Il y aura bien des détenus aux Groues, à Orléans

Aticle de la république du centre du 23/03/0218 ICI

Pour l’instant, seule la chaufferie biomasse (au fond) a pris ses quartiers aux Groues. Le quartier des détenus doit s’implanter non loin d’elle. © Pascal PROUST

Olivier Carré est allé visiter, ce vendredi 23 mars, la friche des Groues. Le maire et président d’Orléans Métropole en a profité pour faire deux annonces.
Aujourd’hui, c’est une friche de 25 hectares colonisée par les buissons et parsemée de dépôts d’ordures. Demain, le site des Groues, niché entre les Blossières, à Orléans, et les Chaises, à Saint-Jean-de-la-Ruelle, est voué à accueillir un éco-quartier.
Ce vendredi 23 mars, Olivier Carré s’est rendu sur place, accompagné d’élus et de membres des services de la Métropole, pour faire le point sur les grandes orientations d’aménagement. Le maire et président de la Métropole en a profité pour faire deux annonces.

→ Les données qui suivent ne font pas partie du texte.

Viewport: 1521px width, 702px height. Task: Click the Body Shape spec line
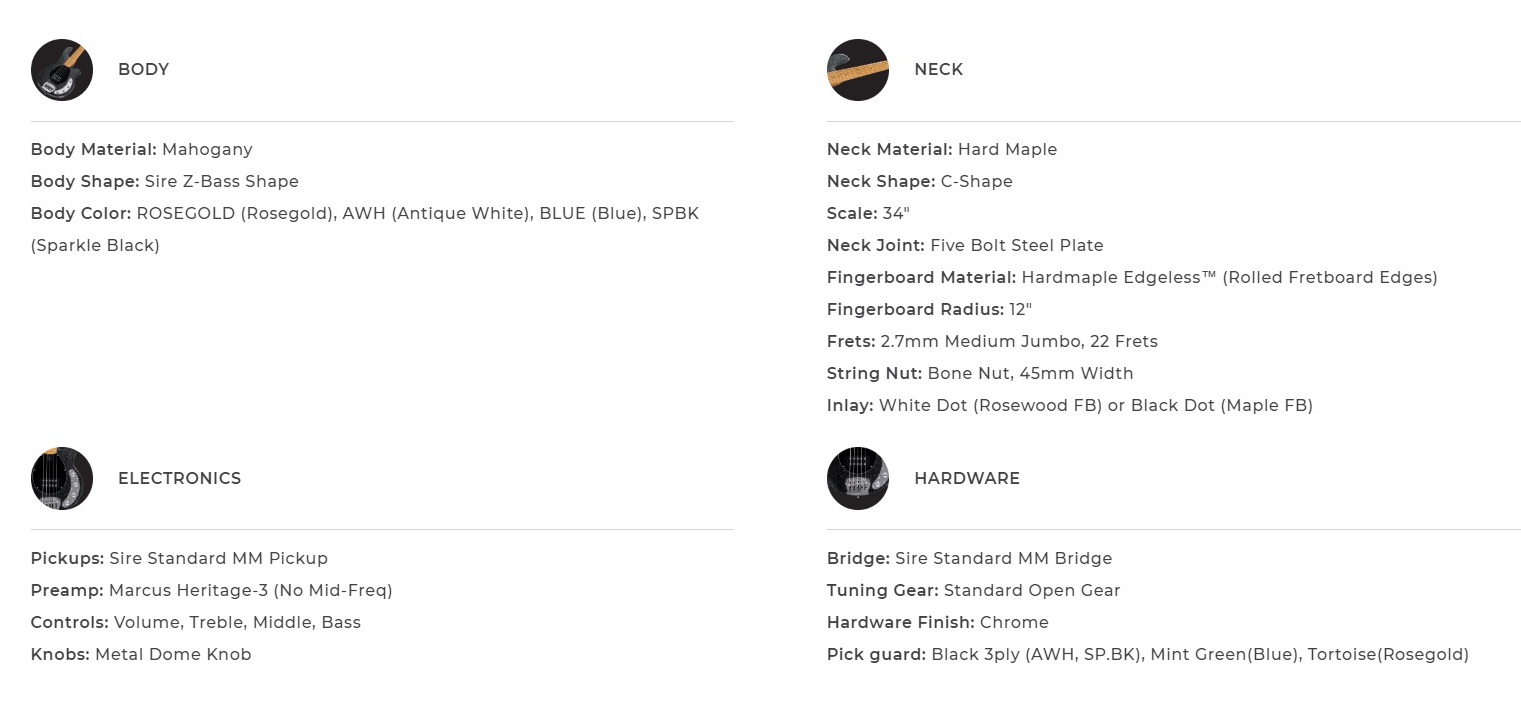[x=164, y=182]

Le quartier de préparation à la sortie des détenus est « quasi-acquis »

La chose semble entendue, il y aura bien des détenus aux Groues. « C’est quasi-acquis », assure Olivier Carré. Le quartier de préparation à la sortie des détenus (QPS) envisagé par le ministère de la Justice doit s’implanter au sud de la friche, en bordure de la voie ferrée, non loin de la chaufferie biomasse et du futur transformateur électrique d’Enedis.
« Il fallait un terrain proche d’un pôle de services administratifs et avec une accessibilité au centre-ville », justifie Olivier Carré. Surtout, l’État avait imaginé un temps installer son QPS dans les locaux de l’ancienne prison, là où Olivier Carré souhaite construire une piscine.
La structure des Groues serait dimensionnée pour 80-90 personnes (personnel administratif compris), selon la Métropole. Elle est destinée à accueillir des détenus en fin de peine, ou des prisonniers condamnés à de courtes peines, que l’on prépare à se réinsérer dans la société. « Le QPS s’insère dans une logique urbaine. Ce n’est pas un établissement sécuritaire comme peut l’être la prison de Saran », précise le maire.
« L’idée est aussi d’avoir, dans cette partie le long de la voie ferrée moins propice aux logements, des bureaux et du tertiaire. On veut une vraie mixité », complète Muriel Cheradame, adjointe à l’urbanisme.
Des plantations d’arbres débuteront « dès cet automne »
La deuxième annonce concerne les espaces verts. Des plantations d’arbres seront réalisées « dès cet automne » de manière à « préverdir » le site. Les Groues doivent en effet accueillir deux parcs publics reliés par une espèce de corridor vert. Olivier Carré veut y voir différentes « essences locales » dans « une logique d’arboretum ».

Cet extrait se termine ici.